▶ What needs to be done
The answer should be a faithful retyping of the records that follow, pictures excluded.

Pixel coordinate grounding data
--*--

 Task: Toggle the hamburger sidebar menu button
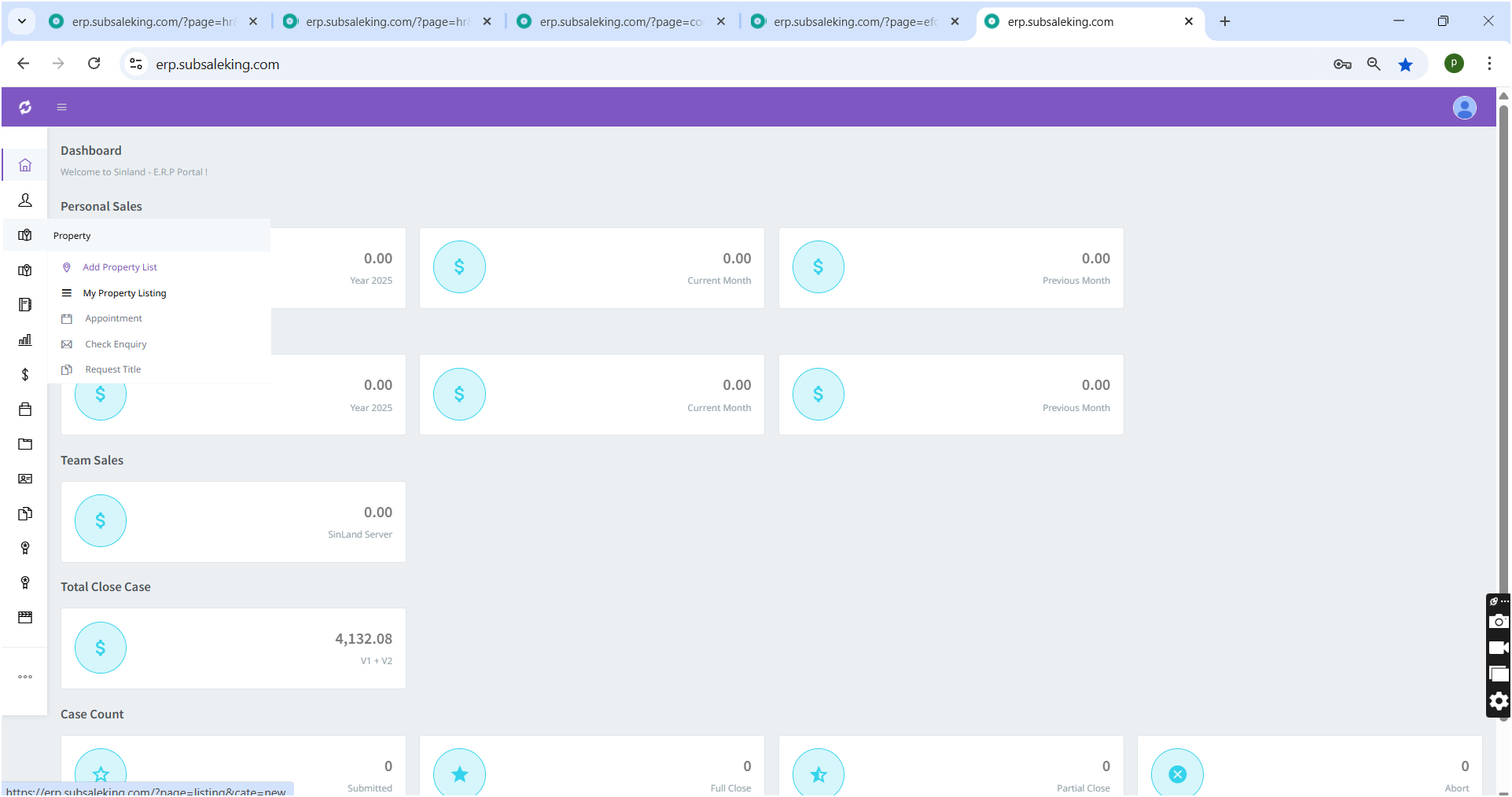(x=61, y=107)
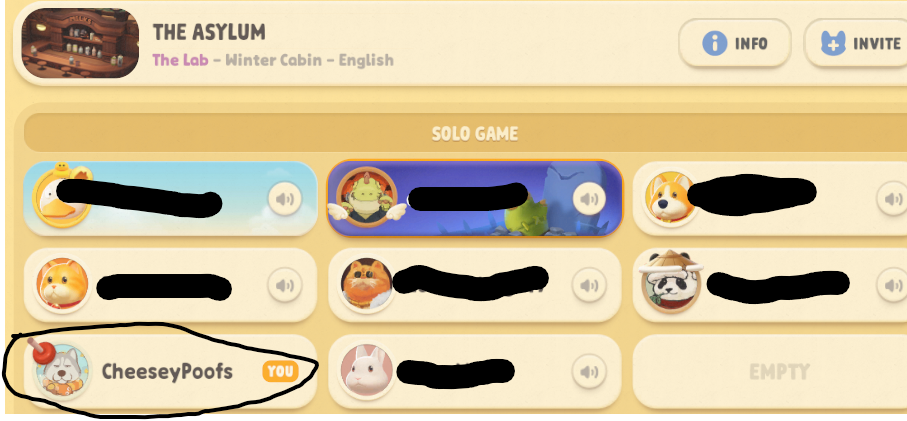Toggle the fluffy cat player's speaker icon

[x=589, y=285]
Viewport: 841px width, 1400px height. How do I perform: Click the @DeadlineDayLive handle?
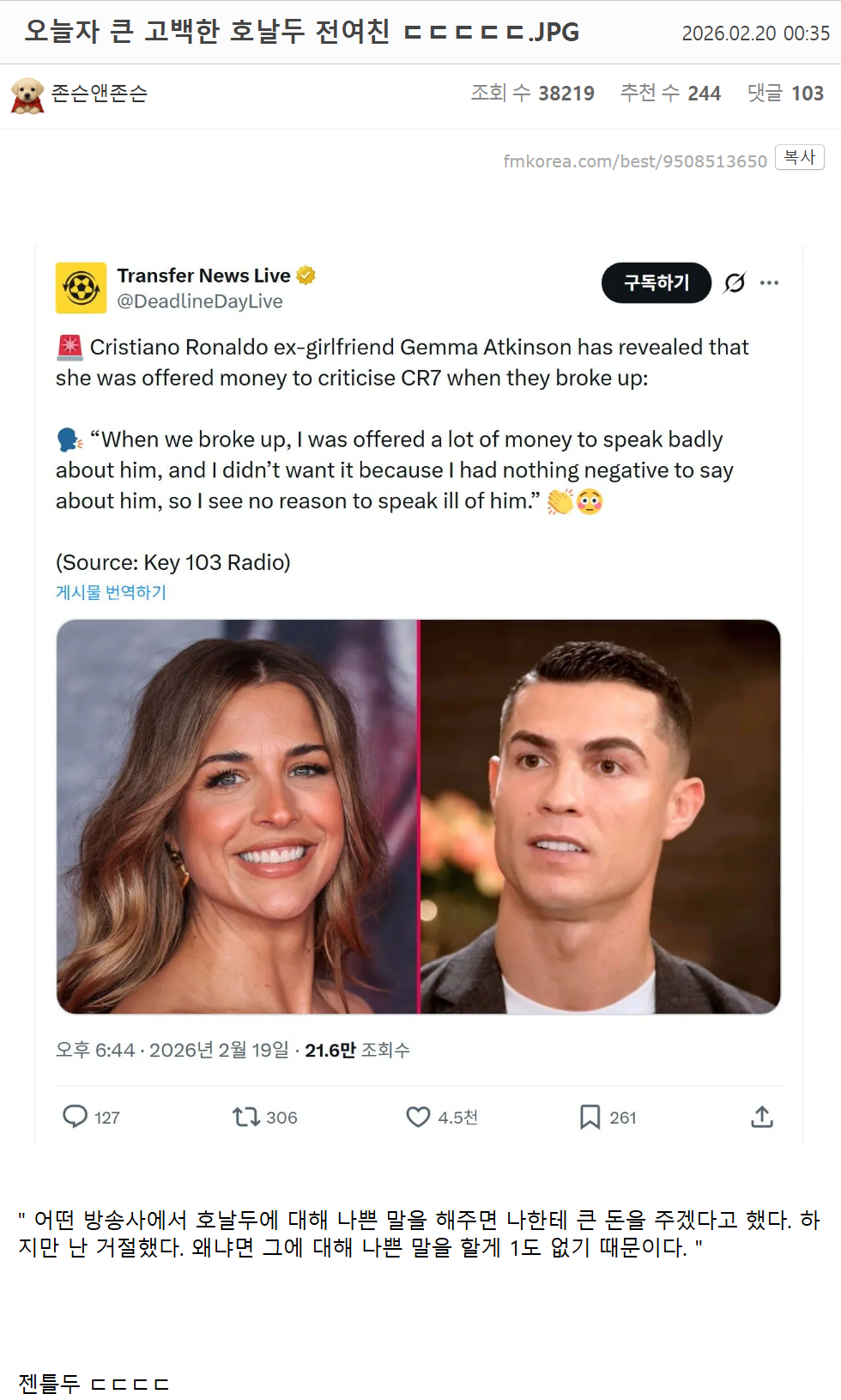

--*--

▶ Answer section
 Task: Toggle the hamburger sidebar menu button
(x=61, y=107)
Toggle the fluffy cat player's speaker icon

[x=589, y=285]
Viewport: 841px width, 1400px height. How do I perform: Click the @DeadlineDayLive handle?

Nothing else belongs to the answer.